How to Help Your Child Judge a Book Beyond Its Cover: Expert Advice
Expert advice: Help your child see past a book's cover

Many parents dream of raising a voracious reader, but what happens when a child's literary taste is dictated solely by a book's jacket? This is the dilemma faced by one mother, who sought guidance from advice columnist Eleanor Gordon-Smith.

The Cover Art Conundrum

The mother explained that her eight-and-a-half-year-old son is both a keen reader and an aspiring writer. However, his enthusiasm is easily derailed by cover art. He will immediately dismiss a gifted book and refuse to try it if he dislikes the cover, not even reading the blurb.
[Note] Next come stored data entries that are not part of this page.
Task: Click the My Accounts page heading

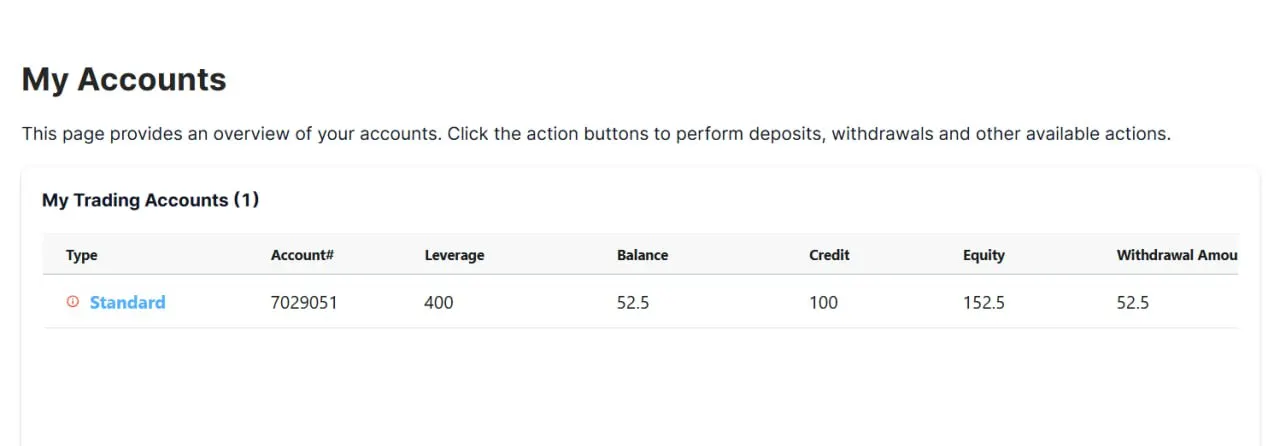Action: click(124, 79)
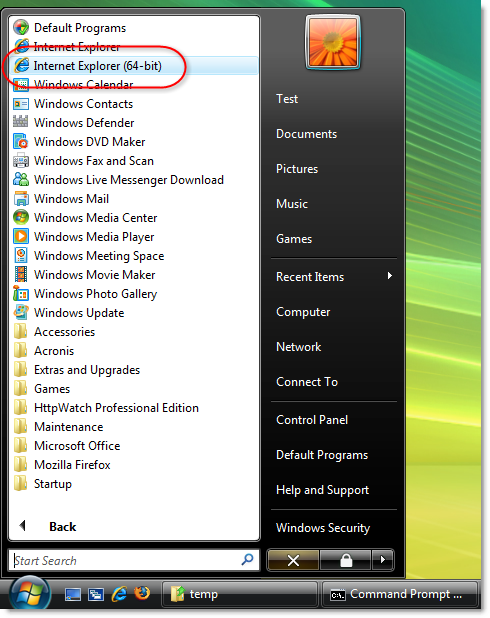Open Windows Defender
The width and height of the screenshot is (490, 618).
134,123
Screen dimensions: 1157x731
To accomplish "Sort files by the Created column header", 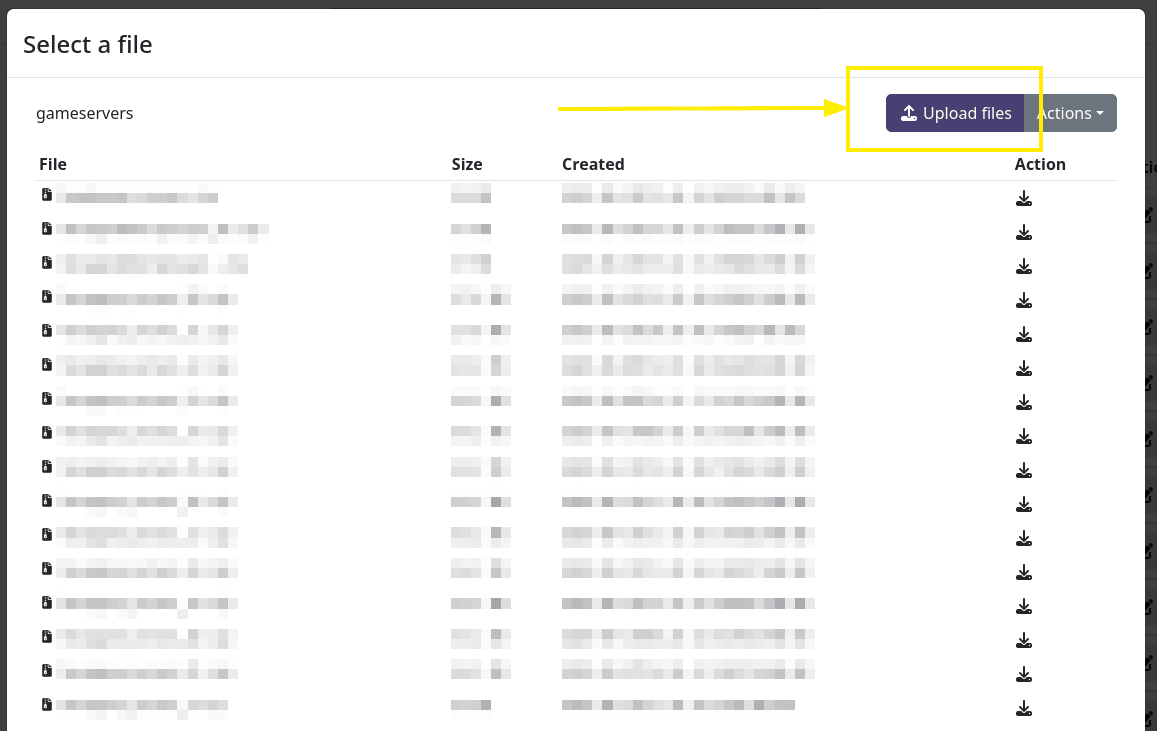I will 593,164.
While she understands the appeal of great illustration, she wishes he could move past "the two least important pages" of a chapter book to discover the story within.

A Creative Compromise

Gordon-Smith's primary suggestion is pragmatic and engaging: why not simply change the cover? She proposes turning the issue into a creative project. Parents could encourage their child to design new covers through collage or artwork, perhaps using coloured foils or dramatic illustrations like laser eyes. Books could even be wrapped in brown paper, with the child designing a cover only after they have started reading and understand the story.

The columnist recalls making personalised exercise book covers with her own mother, which made standard schoolbooks feel special and reflective of her identity. "If your son understands the appeal of illustration, he could make his books feel more like him," she writes.

Nurturing Sensibility Over Shoulds

Gordon-Smith acknowledges the parental instinct to refine a child's aesthetic judgement, citing an anecdote about a child finding Van Gogh "the boringest thing I’ve ever seen." However, she cautions that making art a proof of virtue can turn it into a drag. The fact the boy reads for joy, not because he "should," is positive news.

With algorithms, peers, and media all vying to shape his tastes, the reaction shouldn't be to add another "should" about book covers. Instead, parents can encourage him to develop his own sensibility. Ask why he prefers one cover over another. Challenge him to design a cover he'd be happy to put on any book. This engagement deepens his relationship with literature rather than forcing a capitulation.

Ultimately, working with his focus on covers can be a pathway to helping him love the books you hope he'll love, transforming a potential barrier into a bridge for deeper literary exploration.